- Born: Liu Wei-ping (劉渭平) 1915 Beiping, Republic of China
- Died: November, 2003 Sydney, New South Wales, Australia
- Citizenship: Republic of China (1915–2003); Australia (1961–2003);
- Education: Xiamen University; University of Sydney

= Liu Wei-ping =

Liu Wei-ping (Chinese: 劉渭平; 1915 – November 2003) was a key figure in the development of Chinese studies in Australia.

== Background ==
Of a scholarly family from Nantong, Jiangsu and attended Xiamen University.

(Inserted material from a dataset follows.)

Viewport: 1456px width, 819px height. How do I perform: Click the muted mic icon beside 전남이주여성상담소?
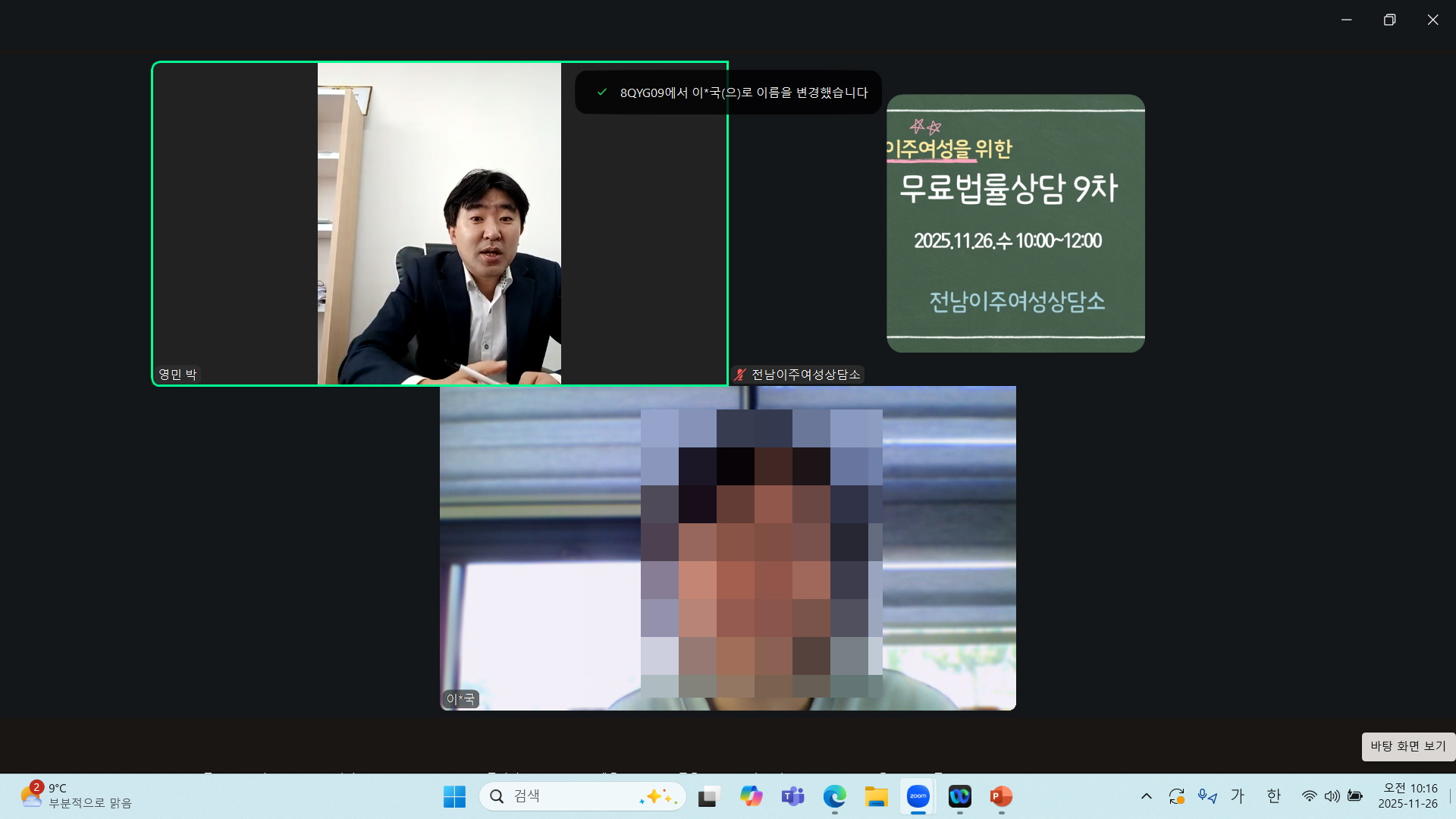tap(740, 375)
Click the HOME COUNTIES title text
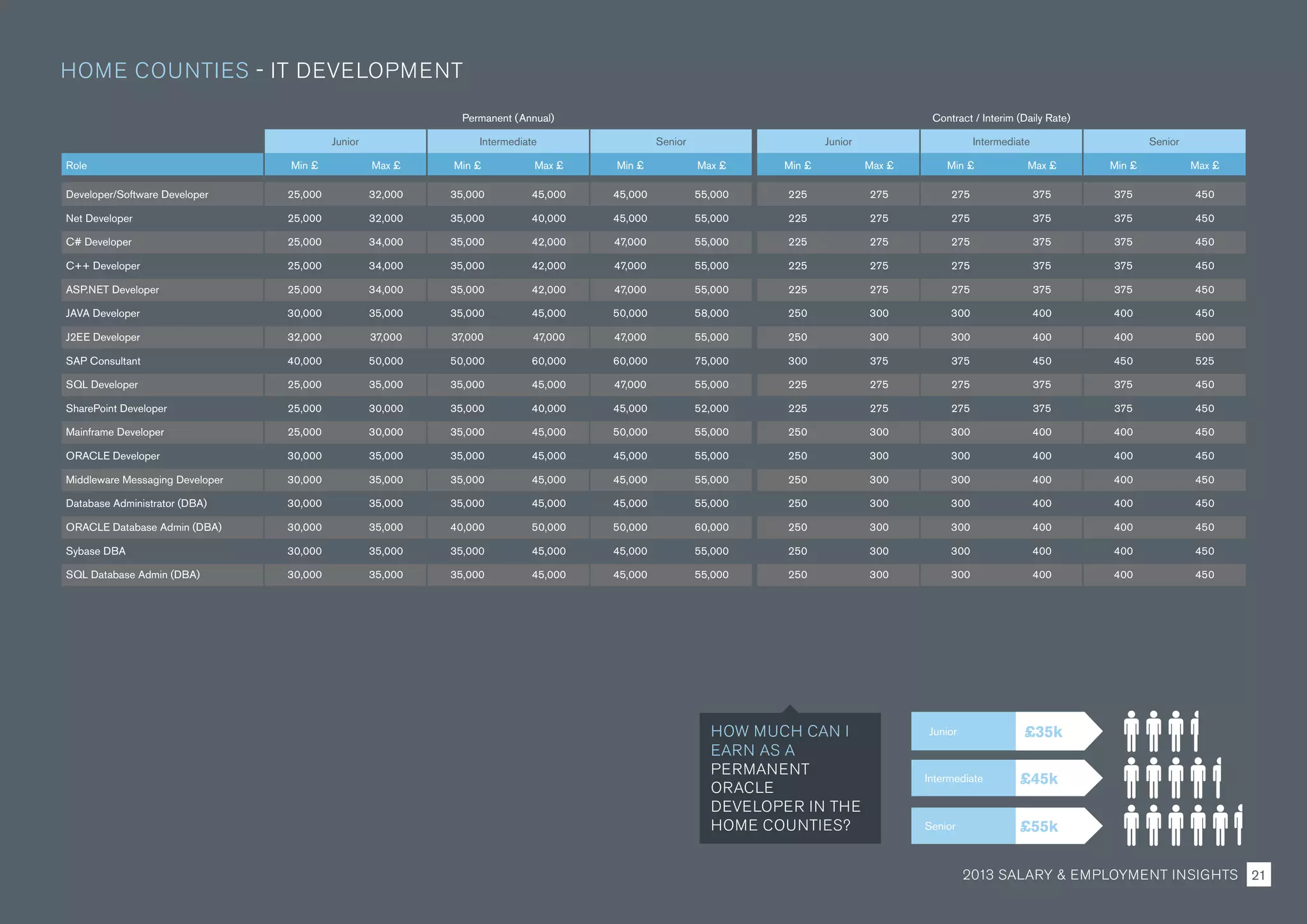Viewport: 1307px width, 924px height. click(154, 70)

Becoming a Republic of China diplomat, he became Vice-Consul at Sydney in 1945. In that role, he was involved in the repatriation of Formosans to Taiwan from Australia, including on the crowded Yoizuki.

When the People's Republic of China was established, he remained in Australia, obtaining a master's degree in history from the University of Sydney in 1948 and in 1956 began teaching Chinese at the same institution alongside A. R. Davis.
He retired in 1980. He published articles on Taoism and late Qing Poetry in the Journal of the Oriental Society of Australia as well as two books on Chinese Australians and an autobiography, Drifting Clouds: Between China and Australia, was published by Sydney-based Wild Peony Press in 2002.

Liu was naturalised as an Australian citizen in 1961.